Complementing its strategy to mitigate exchange rate risks, the Company entered into certain financial hedges in order to reduce its 2015 cash flow exposure. The Company’s cash flow exposure is due to the fact that approximately 15% of its net revenues are denominated in Reals and approximately 25% of total costs are denominated in Reals. Having more Real denominated costs than revenues generates this cash flow exposure. For 2015, around 55% of the Company’s Real cash flow exposure is hedged if the US Dollar depreciates below an average rate floor of R$ 2.30. For exchange rates above this level, the Company will benefit up to an average exchange rate cap of R$ 3.39.

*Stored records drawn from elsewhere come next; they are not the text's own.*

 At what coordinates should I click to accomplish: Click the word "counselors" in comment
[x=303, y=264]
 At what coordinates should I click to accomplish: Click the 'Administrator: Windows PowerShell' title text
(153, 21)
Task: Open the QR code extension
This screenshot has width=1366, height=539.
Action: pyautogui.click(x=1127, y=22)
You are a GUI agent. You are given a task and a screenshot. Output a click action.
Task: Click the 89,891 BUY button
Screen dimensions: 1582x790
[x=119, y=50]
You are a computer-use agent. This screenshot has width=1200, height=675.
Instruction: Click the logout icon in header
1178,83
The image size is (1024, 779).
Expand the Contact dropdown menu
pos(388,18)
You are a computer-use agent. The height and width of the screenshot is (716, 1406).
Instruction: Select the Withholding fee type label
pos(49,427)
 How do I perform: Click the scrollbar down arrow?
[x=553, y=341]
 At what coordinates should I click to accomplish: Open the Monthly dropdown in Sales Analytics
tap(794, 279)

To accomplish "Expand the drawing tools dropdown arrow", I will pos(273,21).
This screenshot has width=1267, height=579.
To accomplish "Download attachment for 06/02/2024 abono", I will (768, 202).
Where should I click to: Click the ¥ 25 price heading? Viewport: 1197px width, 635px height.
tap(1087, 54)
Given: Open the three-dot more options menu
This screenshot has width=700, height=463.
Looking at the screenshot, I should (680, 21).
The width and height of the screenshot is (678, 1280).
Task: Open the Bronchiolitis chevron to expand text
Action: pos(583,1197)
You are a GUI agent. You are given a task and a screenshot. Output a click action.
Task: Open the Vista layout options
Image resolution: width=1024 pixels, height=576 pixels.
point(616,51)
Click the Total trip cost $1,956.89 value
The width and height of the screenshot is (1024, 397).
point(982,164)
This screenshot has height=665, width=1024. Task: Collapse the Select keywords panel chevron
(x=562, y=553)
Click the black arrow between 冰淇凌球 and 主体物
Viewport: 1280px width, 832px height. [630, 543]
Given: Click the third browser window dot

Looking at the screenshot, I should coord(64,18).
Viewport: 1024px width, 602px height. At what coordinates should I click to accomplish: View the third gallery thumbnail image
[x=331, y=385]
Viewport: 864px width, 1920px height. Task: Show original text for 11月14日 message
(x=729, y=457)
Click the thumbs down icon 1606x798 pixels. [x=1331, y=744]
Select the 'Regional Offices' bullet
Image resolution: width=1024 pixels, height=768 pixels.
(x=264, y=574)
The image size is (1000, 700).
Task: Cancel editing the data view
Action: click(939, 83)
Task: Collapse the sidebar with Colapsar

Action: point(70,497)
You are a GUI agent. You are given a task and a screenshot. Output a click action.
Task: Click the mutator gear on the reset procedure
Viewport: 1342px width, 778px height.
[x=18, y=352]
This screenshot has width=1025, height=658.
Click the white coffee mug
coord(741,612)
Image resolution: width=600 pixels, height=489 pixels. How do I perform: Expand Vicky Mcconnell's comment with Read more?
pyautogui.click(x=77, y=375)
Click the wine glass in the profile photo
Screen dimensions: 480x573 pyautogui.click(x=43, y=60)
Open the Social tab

OPERATIONAL BALANCE SHEET ACCOUNTS

 

     in millions of U.S. dollars  

FINANCIAL POSITION DATA

   (2)
2014
     (1)
1Q14
     (1)
1Q15
 

Trade accounts receivable

     703.8         706.0         759.4   

Customer and commercial financing

     68.6         79.2         67.7   

Inventories

     2,405.3         2,542.3         2,696.1   

Property, plant and equipment

     2,025.8         1,990.5         2,005.3   

Intangible

     1,260.9         1,116.0         1,267.1   

Trade accounts payable

     980.6         951.9         1,016.7   

Advances from customers

     828.6         1,073.7         801.0   

Total shareholders’ equity

     3,864.8         3,738.6         3,771.9   

 

(1) Derived from unaudited financial information.
(2) Derived from audited financial information.

The Company’s inventories increased US$ 290.8 million from the end of 4Q14 to US$ 2,696.1 million at the end of 1Q15, primarily due to the normal seasonal pattern of investment in inventory in preparation for higher expected delivery levels in the remainder of the year, as well as some inventory build due to the production ramp up of new executive jet models. Trade accounts receivable increased US$ 55.6 million from the end of 4Q14 to end 1Q15 at US$ 759.4 million, reflecting extended payment cycles by some clients, particularly in the Defense & Security segment. Trade accounts payable increased US$ 36.1 million to end 1Q15 at US$ 1,016.7 million, and Advances from customers declined US$ 27.6 million to end the period at US$ 801.0 million.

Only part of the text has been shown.